The film opens with a new take on Sarah Connor's post-Terminator 2 story as a T-800 shows up and straight-up murders John Connor. Years later, a very different Terminator, a solid and liquid metal hybrid Rev-9 model (played by Gabriel Luna), appears and tries to hunt down young factory worker Daniella Ramos (Natalia Reyes). At the same moment, Grace (Mackenzie Davis), an augmented (read: cyborg) soldier from the Resistance in the future also appears. Her mission, however, is to stop the Rev-9 from killing Daniella at all cost. Along the way, Grace and Daniella meet an older, still just as tough as ever, Sarah Connor and they set out to get some help from an unlikely yet reliable source.

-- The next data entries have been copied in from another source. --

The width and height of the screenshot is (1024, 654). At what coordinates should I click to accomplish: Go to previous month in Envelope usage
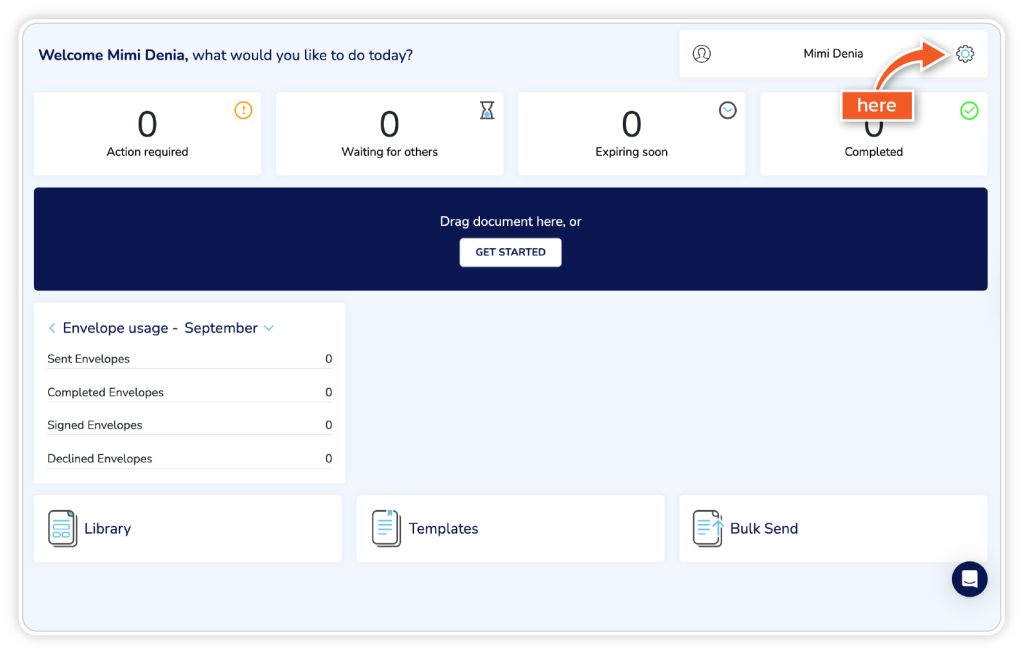pyautogui.click(x=52, y=328)
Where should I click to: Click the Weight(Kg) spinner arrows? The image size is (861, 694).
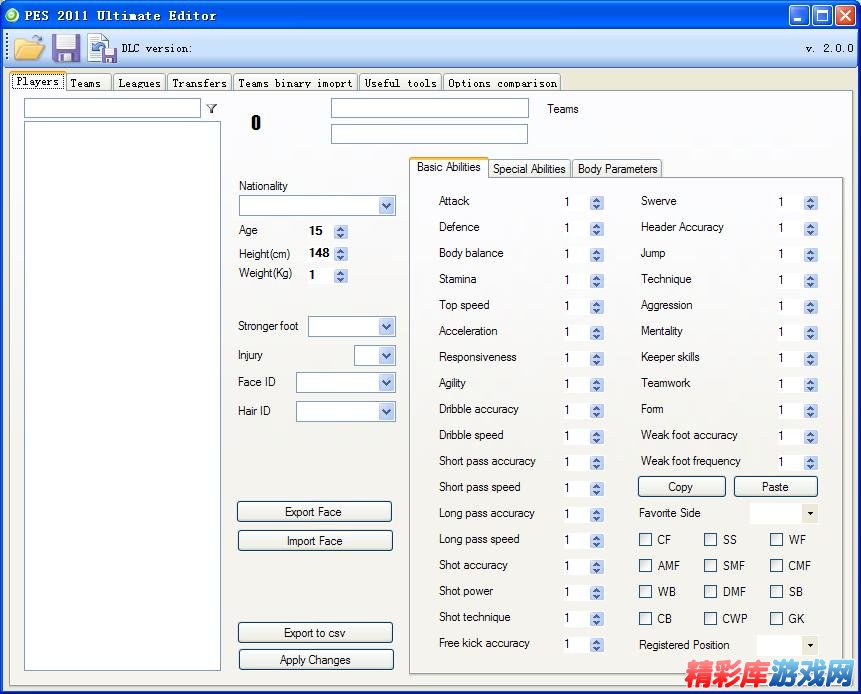[341, 276]

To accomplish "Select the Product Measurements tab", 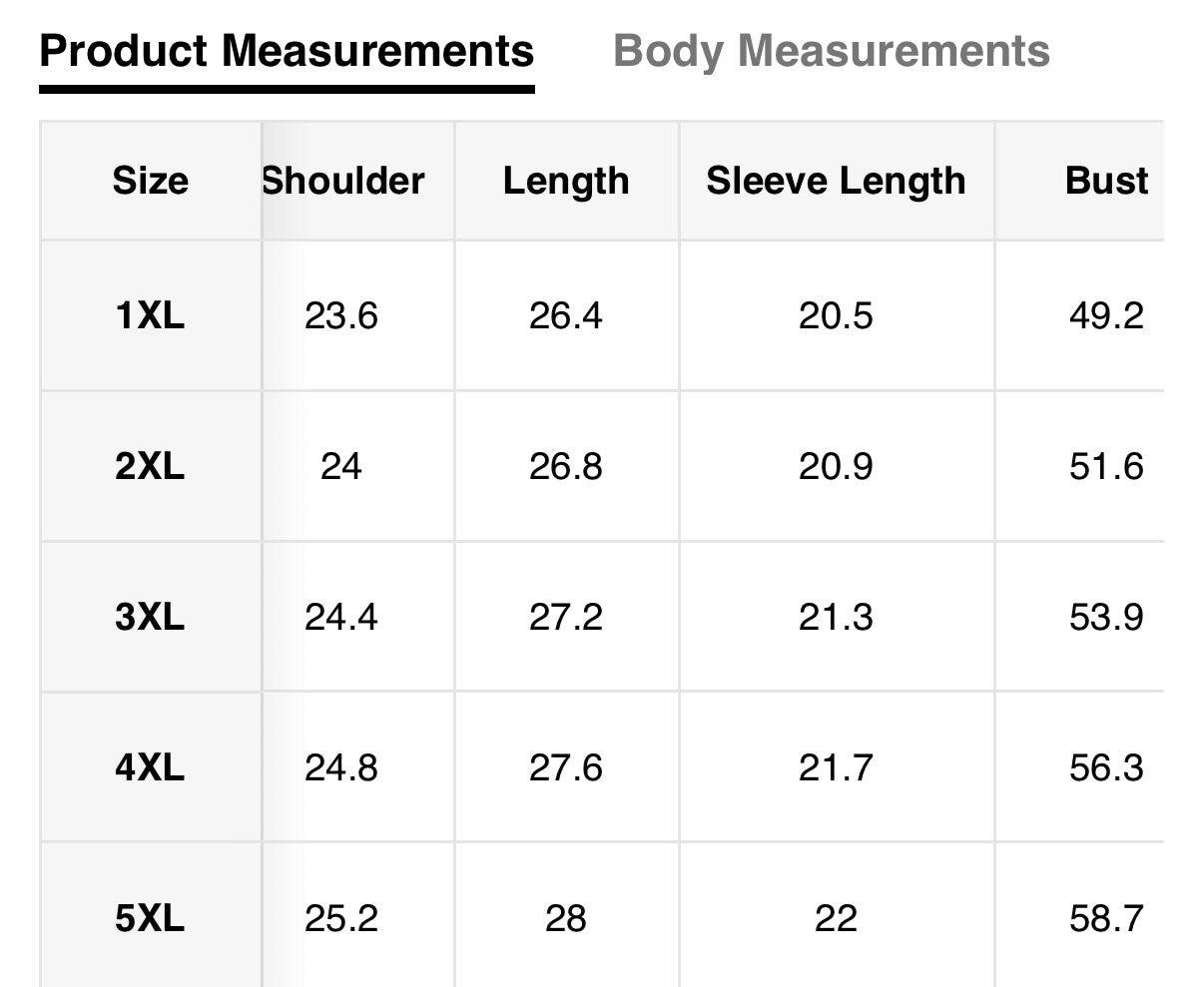I will pyautogui.click(x=287, y=51).
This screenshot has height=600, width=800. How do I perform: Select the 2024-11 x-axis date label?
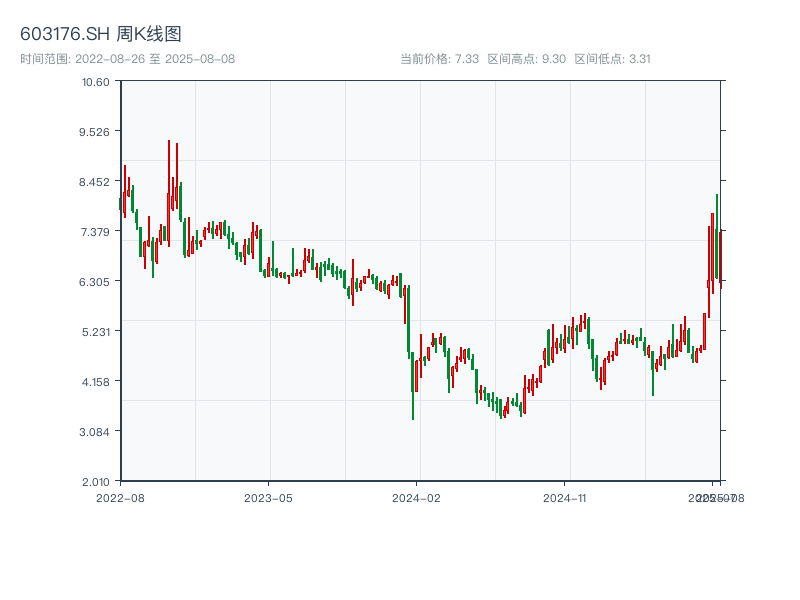pyautogui.click(x=565, y=497)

The easiest way to describe Dark Fate is to simply say it's Terminator: Genysis but for T2. Genysis went back to the first Terminator movie, younging-up good old Arnie using CG motion capture technology, and rewrote the script on that, and Dark Fate takes a similar amount of liberties with the first, some would say superior, sequel. Things were always going to get very convoluted with a long running time-travel saga like this but these last two films don't feel too complex, they just feel desperate. Piggy-backing on the best, arguably only two good films in the franchise, picking whatever gold nuggets it can pick in order to tell a new story of sorts, banking on that old quality to elevate a current lesser sequel being the overall strategy here, as it was with Genysis.

 

Unfortunately, every formula, no matter how good, starts to feel tired after a while and the Terminator franchise is exhausted, to say the least.

 

To be fair, there are some valid attempts in Dark Fate at telling a more coherent story than the last time, with slightly more engaging characters at the heart of it. Or, at least, characters with potential. Mackenzie Davis certainly looks the part as the super soldier protector and Daniella's evolution from strong-willed worker taking care of her family turned badass Resistance leader was a solid, if all-too familiar character arc. Sadly, performance-wise, both Davis and Reyes fail to fully convince in their respective roles, which isn't so much their fault as it is the screenwriters' whose dialog and by-numbers storytelling is lazy throughout. Not to mention the lack of any drama not recycled from prior, better movies.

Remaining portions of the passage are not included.